21 giugno 2017 - Camera
Finocchiaro: prorogare l'amministrazione straordinaria presso l'ex acciaieria Lucchini di Piombino
Interrogazione on. Stefano Fassina ed altri (SI-SEL-POS)

Presidente, onorevoli deputati, l'amministrazione straordinaria della Lucchini ha ceduto, come ricordato, in data 30 giugno 2015, il complesso industriale siderurgico di Piombino alla società Aferpi. A seguito di tale acquisizione la società cessionaria ha inoltre aderito all'accordo di programma per la disciplina degli interventi per la riqualificazione e la riconversione del polo industriale di Piombino, sottoscritto nel luglio 2014 e nell'ambito del quale si è impegnata, in particolare, a mettere in sicurezza le aree private e demaniali in concessione. Il programma industriale prevedeva rilevanti investimenti e l'assunzione e il mantenimento al lavoro di oltre 2.200 dipendenti. In particolare, oltre al rilancio della produzione di acciaio, era previsto lo sviluppo di nuove iniziative industriali in ambito agroalimentare e logistico con investimenti di circa 400 milioni di euro e prospettive, a regime, di pieno riutilizzo del personale del gruppo Lucchini.

Aferpi ha largamente disatteso tale programma dal momento che non ha effettuato nessuno degli investimenti previsti e ha, peraltro, sensibilmente ridotto l'ordinaria attività di impresa, limitandola al completamento delle commesse in corso. Conseguentemente, nonostante l'assunzione di tutto il personale, quest'ultimo è stato utilizzato in misura sostanzialmente inferiore rispetto al piano industriale proposto.

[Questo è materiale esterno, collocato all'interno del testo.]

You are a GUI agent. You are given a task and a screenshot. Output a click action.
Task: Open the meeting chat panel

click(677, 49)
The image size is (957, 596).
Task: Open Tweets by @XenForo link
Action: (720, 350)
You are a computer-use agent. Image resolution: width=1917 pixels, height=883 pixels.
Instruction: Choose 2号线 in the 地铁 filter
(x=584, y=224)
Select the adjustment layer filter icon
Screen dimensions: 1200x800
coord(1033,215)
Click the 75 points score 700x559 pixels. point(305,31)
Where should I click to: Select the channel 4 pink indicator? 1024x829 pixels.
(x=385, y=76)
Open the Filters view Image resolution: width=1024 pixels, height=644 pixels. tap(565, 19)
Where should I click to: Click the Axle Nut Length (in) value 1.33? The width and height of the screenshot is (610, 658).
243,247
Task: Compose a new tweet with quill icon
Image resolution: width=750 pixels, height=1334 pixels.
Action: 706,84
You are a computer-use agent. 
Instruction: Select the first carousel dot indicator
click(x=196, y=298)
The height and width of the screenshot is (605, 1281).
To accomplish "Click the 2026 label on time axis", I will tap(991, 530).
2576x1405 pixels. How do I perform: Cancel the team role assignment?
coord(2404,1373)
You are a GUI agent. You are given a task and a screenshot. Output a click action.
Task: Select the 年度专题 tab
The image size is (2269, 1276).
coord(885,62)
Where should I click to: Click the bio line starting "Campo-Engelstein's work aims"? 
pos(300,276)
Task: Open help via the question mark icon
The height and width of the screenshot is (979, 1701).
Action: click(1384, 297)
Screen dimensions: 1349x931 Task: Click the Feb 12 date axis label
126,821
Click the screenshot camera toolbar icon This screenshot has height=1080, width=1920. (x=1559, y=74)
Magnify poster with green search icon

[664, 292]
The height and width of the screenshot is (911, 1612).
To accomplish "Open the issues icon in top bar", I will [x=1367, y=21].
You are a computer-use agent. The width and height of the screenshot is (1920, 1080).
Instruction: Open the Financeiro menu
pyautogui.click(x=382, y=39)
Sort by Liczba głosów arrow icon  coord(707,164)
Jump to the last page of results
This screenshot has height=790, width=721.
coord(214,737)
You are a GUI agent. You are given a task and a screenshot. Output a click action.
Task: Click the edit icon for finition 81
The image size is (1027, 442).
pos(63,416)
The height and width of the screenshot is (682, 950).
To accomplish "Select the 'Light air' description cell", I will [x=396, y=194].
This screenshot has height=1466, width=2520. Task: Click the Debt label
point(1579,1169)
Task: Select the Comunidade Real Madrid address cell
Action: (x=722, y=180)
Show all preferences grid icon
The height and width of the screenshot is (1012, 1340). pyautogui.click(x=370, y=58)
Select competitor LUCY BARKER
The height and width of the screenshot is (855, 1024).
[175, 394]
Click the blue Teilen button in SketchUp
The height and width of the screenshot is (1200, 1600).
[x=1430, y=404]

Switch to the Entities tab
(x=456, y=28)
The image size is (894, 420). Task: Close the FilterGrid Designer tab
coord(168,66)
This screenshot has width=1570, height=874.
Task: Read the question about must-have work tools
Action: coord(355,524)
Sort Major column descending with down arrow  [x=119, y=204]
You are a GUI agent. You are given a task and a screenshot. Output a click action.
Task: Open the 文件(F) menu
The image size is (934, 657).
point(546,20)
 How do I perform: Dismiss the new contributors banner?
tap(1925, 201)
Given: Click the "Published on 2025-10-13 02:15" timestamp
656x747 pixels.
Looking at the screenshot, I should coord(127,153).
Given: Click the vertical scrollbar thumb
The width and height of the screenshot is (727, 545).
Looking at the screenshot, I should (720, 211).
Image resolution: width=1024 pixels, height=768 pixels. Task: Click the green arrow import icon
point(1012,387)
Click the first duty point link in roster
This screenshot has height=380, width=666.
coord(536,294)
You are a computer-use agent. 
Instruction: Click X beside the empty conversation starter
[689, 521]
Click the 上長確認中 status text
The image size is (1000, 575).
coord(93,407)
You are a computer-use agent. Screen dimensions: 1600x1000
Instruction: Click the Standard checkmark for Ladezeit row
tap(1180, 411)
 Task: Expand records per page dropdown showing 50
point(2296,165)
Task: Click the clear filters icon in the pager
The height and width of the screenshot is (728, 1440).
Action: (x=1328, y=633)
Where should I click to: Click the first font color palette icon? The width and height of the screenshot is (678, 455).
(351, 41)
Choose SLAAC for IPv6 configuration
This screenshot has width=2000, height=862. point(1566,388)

Il Ministero dello sviluppo economico e la procedura di amministrazione straordinaria hanno monitorato con la massima attenzione l'evolversi della critica situazione conseguente alle inadempienze citate, adottando le iniziative formali necessarie per richiamare Aferpi al rispetto delle obbligazioni assunte. Da ultimo, approssimandosi la scadenza del biennio dalla vendita, la procedura di amministrazione straordinaria ha posto in essere gli atti necessari per avviare la contestazione anche giudiziale dell'inadempienza, privilegiando, tuttavia, la via negoziale volta a un accordo tra le parti che preveda la proroga, per un ulteriore biennio, dei tempi per l'attuazione del programma industriale, da attuarsi anche mediante l'individuazione di una partnership nel settore siderurgico e, parallelamente, la proroga del regime di sorveglianza da parte della procedura di amministrazione straordinaria.

Tale percorso, attento alla necessità di garantire senza interruzione la continuità produttiva dell'azienda di Piombino, è stato condiviso con le organizzazioni sindacali, nel corso di incontri presso il MISE. È evidente che costituisce presupposto per qualsiasi accordo il finanziamento della gestione corrente per garantire la continuazione delle attività produttive. Con il nuovo accordo in corso di negoziazione si provvederà alla riprogrammazione degli impegni vincolanti dell'acquirente, delle relative scadenze e delle correlative prerogative della procedura in caso di inadempimento. Su questo punto voglio sottolineare che il Governo è intervenuto con una norma di rafforzamento, a determinate condizioni, di tali prerogative, contenuta nell'articolo 8 del decreto-legge n. 91 del 2017, ieri pubblicato sulla Gazzetta Ufficiale.